Kullback-Leibler Divergence

Saw this word from here: https://spinningup.openai.com/en/latest/algorithms/trpo.html

This seems to be super used as a way to measure the distances between two distributions in the Machine Learning world. However, there seems to be a recent interest in computing the Sinkhorn Divergence instead.

Interesting, they also talk bout this idea in F1TENTH for Particle Filter.

Also hearing about it while learning about EMD.

Notation from here. The Kullback-Leibler divergence from the distribution $Q$ to the distribution $P$ is defined as

$KL(P\Vert Q)={\int }_{X}p(x)\log \frac{q(x)}{p(x)}dx$ where $p$ and $q$ are the respective densities of $P$ and $Q$.

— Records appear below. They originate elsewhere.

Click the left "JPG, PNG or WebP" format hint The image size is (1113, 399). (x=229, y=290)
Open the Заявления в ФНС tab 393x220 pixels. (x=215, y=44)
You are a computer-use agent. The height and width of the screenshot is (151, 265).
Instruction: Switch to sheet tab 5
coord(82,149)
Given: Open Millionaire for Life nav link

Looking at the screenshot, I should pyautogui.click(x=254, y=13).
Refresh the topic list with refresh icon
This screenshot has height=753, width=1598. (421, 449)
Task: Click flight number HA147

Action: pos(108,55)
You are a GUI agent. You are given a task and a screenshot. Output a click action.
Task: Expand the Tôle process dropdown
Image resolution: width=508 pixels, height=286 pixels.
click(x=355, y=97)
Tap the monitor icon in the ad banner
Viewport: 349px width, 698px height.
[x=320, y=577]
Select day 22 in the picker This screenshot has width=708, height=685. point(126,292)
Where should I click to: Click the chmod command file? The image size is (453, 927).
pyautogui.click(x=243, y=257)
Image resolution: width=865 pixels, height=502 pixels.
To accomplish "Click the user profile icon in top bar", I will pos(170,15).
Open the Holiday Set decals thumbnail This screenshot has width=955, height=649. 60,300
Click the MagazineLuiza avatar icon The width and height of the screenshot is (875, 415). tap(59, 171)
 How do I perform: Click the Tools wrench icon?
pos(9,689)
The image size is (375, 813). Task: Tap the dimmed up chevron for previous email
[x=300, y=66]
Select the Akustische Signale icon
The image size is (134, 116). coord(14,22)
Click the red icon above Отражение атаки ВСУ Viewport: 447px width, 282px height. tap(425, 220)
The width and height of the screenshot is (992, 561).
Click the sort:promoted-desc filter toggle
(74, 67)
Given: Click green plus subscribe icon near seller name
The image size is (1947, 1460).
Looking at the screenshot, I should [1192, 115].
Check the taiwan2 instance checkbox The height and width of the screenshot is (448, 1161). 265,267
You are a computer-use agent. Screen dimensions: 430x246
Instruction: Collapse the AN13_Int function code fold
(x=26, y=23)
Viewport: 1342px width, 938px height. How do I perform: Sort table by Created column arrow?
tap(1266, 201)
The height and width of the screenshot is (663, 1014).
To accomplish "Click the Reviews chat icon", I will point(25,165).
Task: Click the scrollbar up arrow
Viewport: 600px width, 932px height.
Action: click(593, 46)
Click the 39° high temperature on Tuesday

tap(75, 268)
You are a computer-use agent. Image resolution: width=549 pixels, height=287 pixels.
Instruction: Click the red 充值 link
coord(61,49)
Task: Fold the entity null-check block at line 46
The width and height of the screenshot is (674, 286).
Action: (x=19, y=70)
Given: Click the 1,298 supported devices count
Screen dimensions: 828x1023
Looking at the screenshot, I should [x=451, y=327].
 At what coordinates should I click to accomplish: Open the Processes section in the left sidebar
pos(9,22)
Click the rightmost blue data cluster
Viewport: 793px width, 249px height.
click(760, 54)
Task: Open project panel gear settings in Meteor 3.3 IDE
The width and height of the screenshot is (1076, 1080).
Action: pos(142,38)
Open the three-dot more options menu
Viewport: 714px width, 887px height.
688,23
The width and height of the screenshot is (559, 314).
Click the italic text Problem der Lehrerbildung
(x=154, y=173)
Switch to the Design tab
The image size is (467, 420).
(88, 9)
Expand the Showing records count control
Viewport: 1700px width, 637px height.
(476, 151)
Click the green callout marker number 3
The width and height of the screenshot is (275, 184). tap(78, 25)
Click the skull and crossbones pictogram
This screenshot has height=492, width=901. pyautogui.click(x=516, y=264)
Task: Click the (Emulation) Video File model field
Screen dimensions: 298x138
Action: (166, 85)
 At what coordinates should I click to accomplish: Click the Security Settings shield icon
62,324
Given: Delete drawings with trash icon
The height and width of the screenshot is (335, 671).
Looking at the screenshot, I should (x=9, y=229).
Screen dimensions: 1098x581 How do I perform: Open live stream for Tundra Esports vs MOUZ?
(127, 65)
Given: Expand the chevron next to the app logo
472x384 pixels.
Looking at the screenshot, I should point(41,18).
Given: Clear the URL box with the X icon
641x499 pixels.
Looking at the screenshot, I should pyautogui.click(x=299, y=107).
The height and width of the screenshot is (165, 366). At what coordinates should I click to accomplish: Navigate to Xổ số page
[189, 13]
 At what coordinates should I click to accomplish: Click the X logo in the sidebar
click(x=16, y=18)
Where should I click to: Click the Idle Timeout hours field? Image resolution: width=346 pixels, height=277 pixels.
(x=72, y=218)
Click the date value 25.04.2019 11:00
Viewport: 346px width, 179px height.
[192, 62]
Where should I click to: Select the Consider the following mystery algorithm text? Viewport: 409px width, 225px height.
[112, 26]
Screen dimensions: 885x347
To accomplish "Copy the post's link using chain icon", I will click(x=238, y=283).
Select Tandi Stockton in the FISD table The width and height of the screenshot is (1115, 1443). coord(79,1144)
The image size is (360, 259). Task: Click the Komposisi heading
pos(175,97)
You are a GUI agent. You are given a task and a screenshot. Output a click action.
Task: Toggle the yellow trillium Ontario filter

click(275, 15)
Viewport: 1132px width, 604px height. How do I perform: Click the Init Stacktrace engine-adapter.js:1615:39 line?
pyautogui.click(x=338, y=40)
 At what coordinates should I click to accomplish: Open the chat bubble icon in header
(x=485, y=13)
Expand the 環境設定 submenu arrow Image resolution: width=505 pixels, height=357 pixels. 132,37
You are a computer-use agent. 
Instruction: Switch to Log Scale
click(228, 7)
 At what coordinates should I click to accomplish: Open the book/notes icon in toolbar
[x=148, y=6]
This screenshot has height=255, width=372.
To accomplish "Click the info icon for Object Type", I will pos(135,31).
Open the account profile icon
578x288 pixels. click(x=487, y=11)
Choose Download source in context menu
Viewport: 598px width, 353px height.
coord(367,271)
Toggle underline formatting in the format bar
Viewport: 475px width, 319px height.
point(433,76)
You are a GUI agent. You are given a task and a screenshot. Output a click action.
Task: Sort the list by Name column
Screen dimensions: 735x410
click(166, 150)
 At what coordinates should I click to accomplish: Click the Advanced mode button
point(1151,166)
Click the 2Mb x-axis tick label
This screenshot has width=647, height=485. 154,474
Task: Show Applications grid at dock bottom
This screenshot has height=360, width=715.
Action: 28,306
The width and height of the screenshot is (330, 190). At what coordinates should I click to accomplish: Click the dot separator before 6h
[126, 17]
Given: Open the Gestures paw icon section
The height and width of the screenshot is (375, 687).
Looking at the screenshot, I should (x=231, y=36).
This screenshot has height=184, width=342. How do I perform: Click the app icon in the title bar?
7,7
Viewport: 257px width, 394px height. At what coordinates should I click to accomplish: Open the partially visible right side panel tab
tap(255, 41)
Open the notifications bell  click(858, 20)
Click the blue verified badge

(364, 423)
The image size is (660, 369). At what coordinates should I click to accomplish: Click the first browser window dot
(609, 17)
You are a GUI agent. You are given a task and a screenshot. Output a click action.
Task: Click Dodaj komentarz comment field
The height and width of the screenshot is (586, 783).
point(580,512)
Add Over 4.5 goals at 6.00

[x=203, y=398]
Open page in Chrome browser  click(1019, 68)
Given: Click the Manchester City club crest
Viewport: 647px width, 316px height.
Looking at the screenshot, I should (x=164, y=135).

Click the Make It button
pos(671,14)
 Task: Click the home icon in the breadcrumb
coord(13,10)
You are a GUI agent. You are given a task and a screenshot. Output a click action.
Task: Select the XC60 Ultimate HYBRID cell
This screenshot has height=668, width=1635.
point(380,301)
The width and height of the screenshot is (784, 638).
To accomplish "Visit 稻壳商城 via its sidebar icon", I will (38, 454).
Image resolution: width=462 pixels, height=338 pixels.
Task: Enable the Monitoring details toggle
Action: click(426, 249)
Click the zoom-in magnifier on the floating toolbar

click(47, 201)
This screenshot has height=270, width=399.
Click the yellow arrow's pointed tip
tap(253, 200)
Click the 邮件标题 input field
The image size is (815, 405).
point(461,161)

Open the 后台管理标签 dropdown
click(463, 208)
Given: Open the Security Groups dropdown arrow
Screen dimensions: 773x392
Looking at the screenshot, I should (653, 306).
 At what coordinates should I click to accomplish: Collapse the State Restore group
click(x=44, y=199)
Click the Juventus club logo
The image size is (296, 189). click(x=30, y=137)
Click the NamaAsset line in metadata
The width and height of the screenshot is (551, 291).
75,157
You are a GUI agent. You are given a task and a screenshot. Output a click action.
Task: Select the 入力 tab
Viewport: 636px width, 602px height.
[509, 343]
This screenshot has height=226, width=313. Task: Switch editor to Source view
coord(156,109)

https://dfdazac.github.io/sinkhorn.html “It can be shown1 that minimizing $KL(p\Vert q)$ is equivalent to minimizing the Negative Log Likelihood, which is what we usually do when training a classifier, for example. In the case of the Variational Autoencoder, we want the approximate posterior to be close to some prior distribution, which we achieve, again, by minimizing the KL divergence between them.

“often dubbed Cross-Entropy Loss in the Deep Learning context” from here

It can be shown that solving the Maximum Likelihood Estimation problem is equivalent to minimizing the Kullback-Leibler divergence.